─── TEXTO ───

Desde
el título este libro nos habla de estructuras. Una matrioska es, como todos
saben, una serie de muñecas. La serie empieza con una muñeca que no está contenida
en ninguna otra y termina con una muñeca que no contiene ninguna otra.
Según
Gilles Deleuze, una serie, entendida como elementos pertenecientes a un mismo
conjunto (n1àn2àn3…) “opera una síntesis de lo homogéneo, no
distinguiendo cada nombre del precedente más que por su rango, su grado o su
tipo”[1].
Es decir, la segunda muñeca es indistinguible de la tercera o la cuarta. Todas
ellas existen y tienen identidad solo en relación con la serie a la que
pertenecen.
No
obstante, el libro de Valeria no parte de los elementos que constituyen la
serie, sino parte del último elemento, el que cierra la serie, el único cuerpo
que no está hueco, la última muñeca. Esta muñeca, esta mujer, se presenta en el
libro como un cuerpo aún no socializado, aún no vaciado por la cultura. Un
cuerpo que no tiene continuación, que no tiene un referente, que no tiene
relación con el afuera: “apagada la luz / pleno abrazo mis senos como acto de
pudor”. De este modo, sentimos miedo en la voz en el texto. No es un miedo
circunstancial, sino existencial. Se trata del angst que se instala en el
individuo apenas entra al mundo: “el aire está caliente y pienso mínima en
aquella noche negra y plana / magna donde me dejaron / abdicada abatida”.

─── DATOS REGISTRADOS ───

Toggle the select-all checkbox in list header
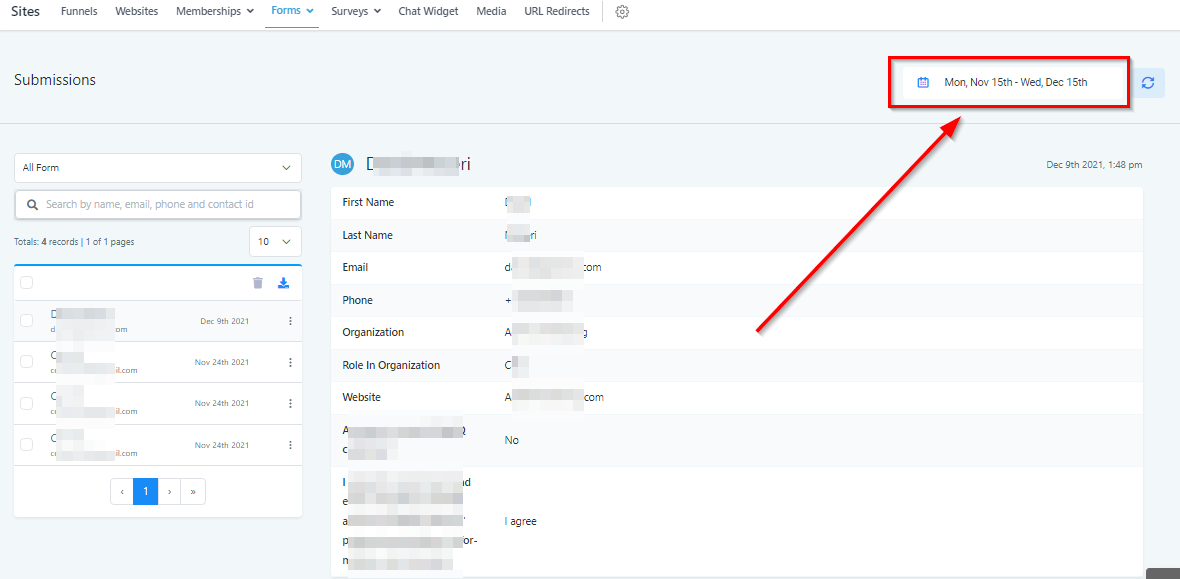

───

TAREAS PENDIENTES:
• a. Según el texto sobre la matrioska, ¿por qué la segunda muñeca resulta indistinguible de la tercera o de la cuarta? Responde en una a tres oraciones.
• b. Transcribe del texto sobre la matrioska el pasaje que va de "Es decir, la" a "pertenecen.".
Las líneas de datos no guardan relación con el texto sobre la matrioska.

RESULTADOS POR TAREA:
• a. Según Gilles Deleuze, una serie opera una síntesis de lo homogéneo y solo distingue cada nombre del precedente por su rango, su grado o su tipo. Por eso todas las muñecas existen y tienen identidad solo en relación con la serie a la que pertenecen.

• b.
Es decir, la segunda muñeca es indistinguible de la tercera o la cuarta. Todas
ellas existen y tienen identidad solo en relación con la serie a la que
pertenecen.